━━━ Passage given ━━━

For Ukraine, the issues are no less acute than they are for Russia. Hitherto, it could count on a unified Western policy, with all its evident limitations (notably the absence of lethal military assistance). Kyiv’s dialogues with Washington and Berlin proceeded along separate channels but as part of one conversation. For now, the West remains committed to a common goal, but consensus on the means can no longer be taken for granted. For all the robust messages that Tillerson’s statements of March and July delivered, one formula of the Obama era was missing: ‘no decisions on Ukraine without Ukraine’. Despite its internal discordance, this is a tough-minded US administration, determined to hold others to their commitments. If Ukraine is to secure its own interests, it will need to raise its standing among its interlocutors and supporters, as well as showing greater commitment to delivering the institutional improvements expected of it. Key to achieving this are institutional capacity and credibility, to be demonstrated, in Tillerson’s words, by ‘efforts to implement challenging reforms’. Ukraine has no long-term future as a ward of the West.
To date, economic sanctions form the only coercive component of Western policy towards Russia. In 2014, this fact reflected an underestimation of the tenacity of Putin’s Russia and its willingness to shrug off Western opprobrium, tolerate penalties and raise the stakes at times of its choosing. By 2017, sanctions represented the sole common denominator of Western policy.
In this contest as in others, four factors determine the effectiveness of sanctions: the adequacy of their design, the unity of action underpinning them, their duration, and their integration with other policy instruments.
In design the sanctions are both considered and coherent. The enhanced format adopted in September 2014 (Tier 3) encompasses ‘restrictive measures’ (asset freezes and travel bans) as well as ‘economic measures’ (restrictions on access to capital markets and dual-use technology transfer). The separate package of sanctions on Crimea, which can be ramped up at a time of the West’s choosing, also encompasses asset freezes and prohibitions on investment, travel and contact. In both cases, the sanctions have neither the aim nor the potential to cripple the Russian economy. But they constrain investment in several high-priority areas and add to the structural ills that Russia’s unreformed economy imposes upon itself. Inevitably, the sanctions have provoked countermeasures and, for better or worse, strengthened defiant and autarkic impulses in what by now is a highly ‘mobilized’ state. But they are not a matter of indifference to Russia. They are a hardship that will be borne as long as the Kremlin calculates that it can achieve its goals.

━━━ Data shown ━━━

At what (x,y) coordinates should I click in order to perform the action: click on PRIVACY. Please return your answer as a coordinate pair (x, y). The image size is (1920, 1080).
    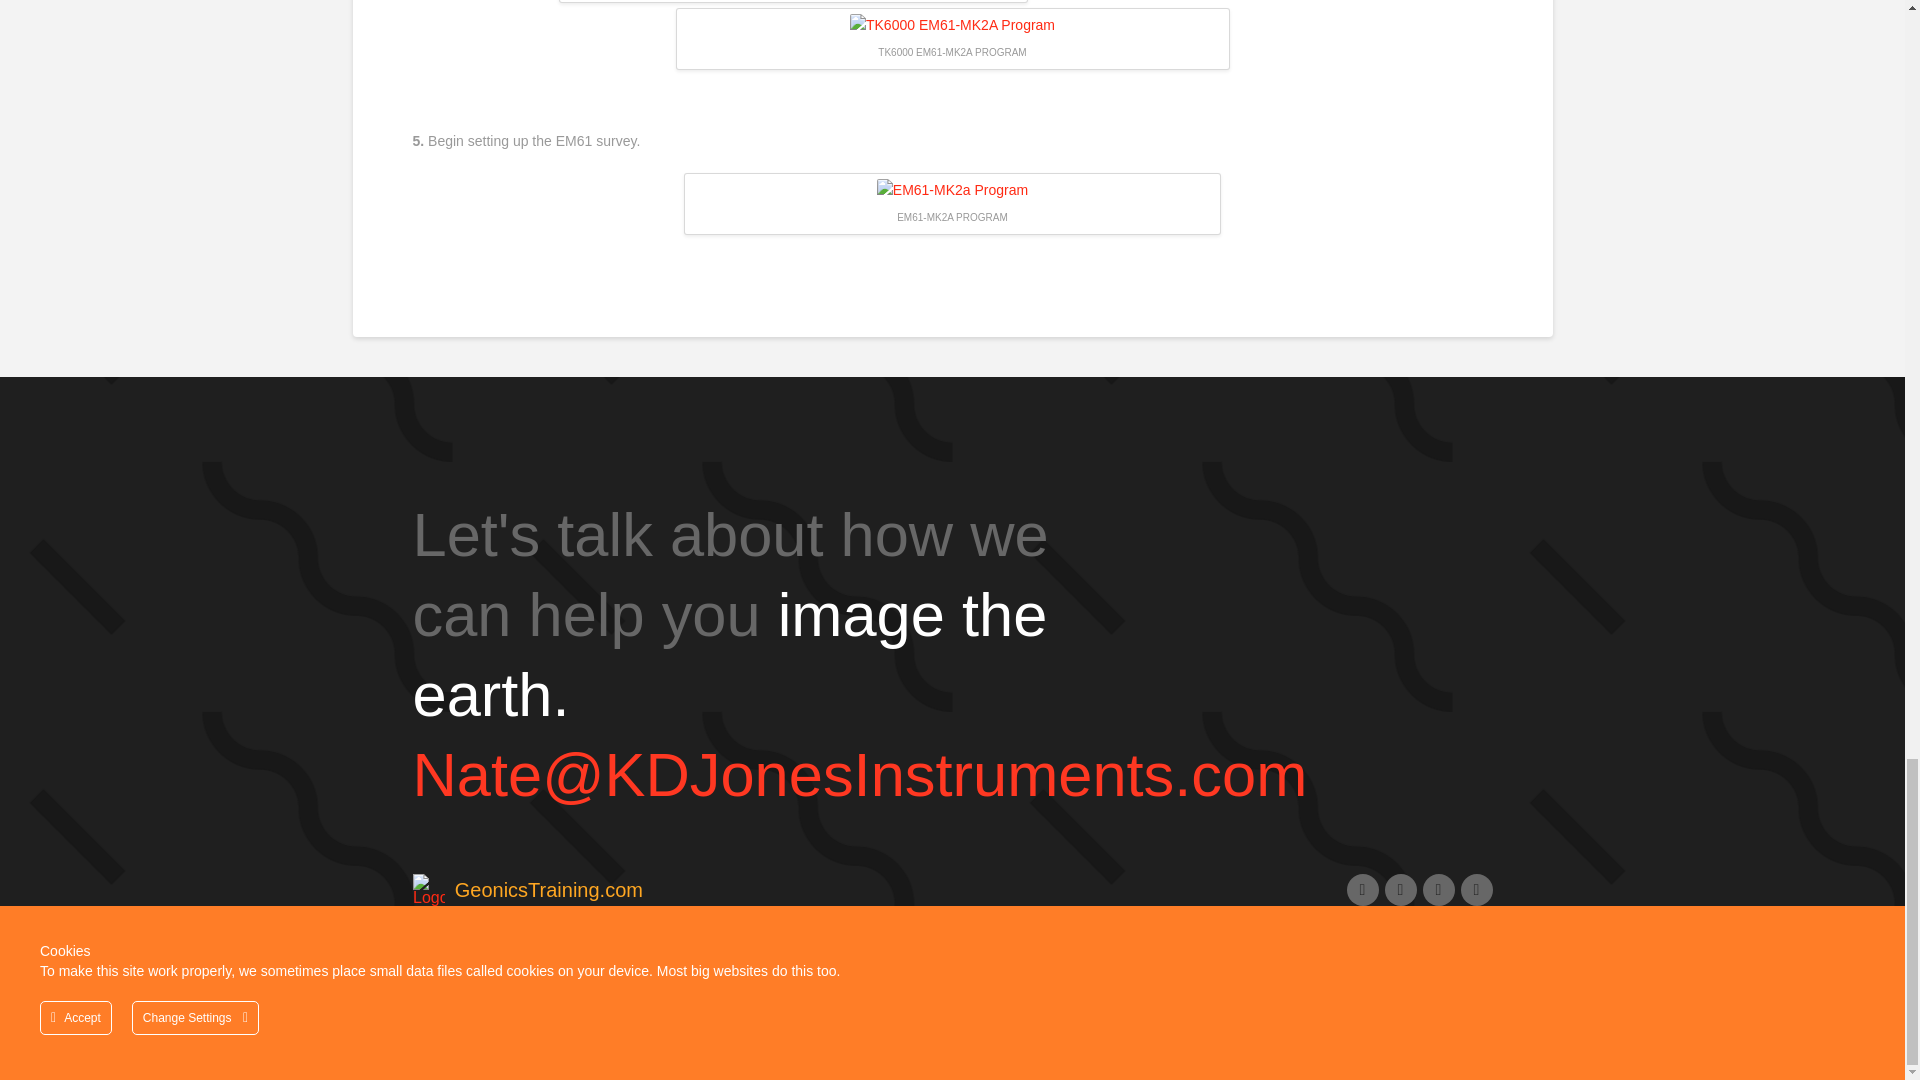
    Looking at the image, I should click on (614, 1052).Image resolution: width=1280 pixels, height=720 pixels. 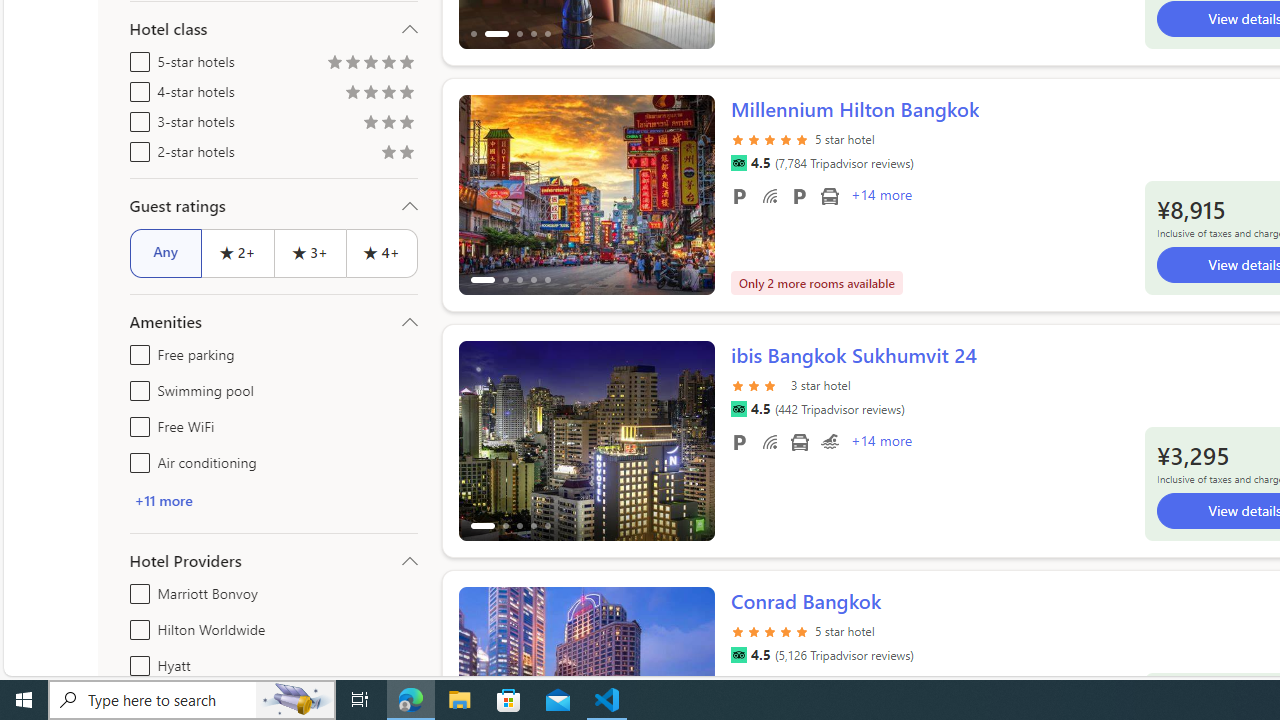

━━━

To do -
A. Write out everything in the passage on Ukraine and Western sanctions from "To date, economic" down to "of Western policy.".
B. According to the passage on Ukraine and Western sanctions, what four factors determine how effective sanctions are?
The material isn't needed for what comes next.

Responses per task -
A.
To date, economic sanctions form the only coercive component of Western policy towards Russia. In 2014, this fact reflected an underestimation of the tenacity of Putin’s Russia and its willingness to shrug off Western opprobrium, tolerate penalties and raise the stakes at times of its choosing. By 2017, sanctions represented the sole common denominator of Western policy.

B. The adequacy of their design, the unity of action underpinning them, their duration, and their integration with other policy instruments.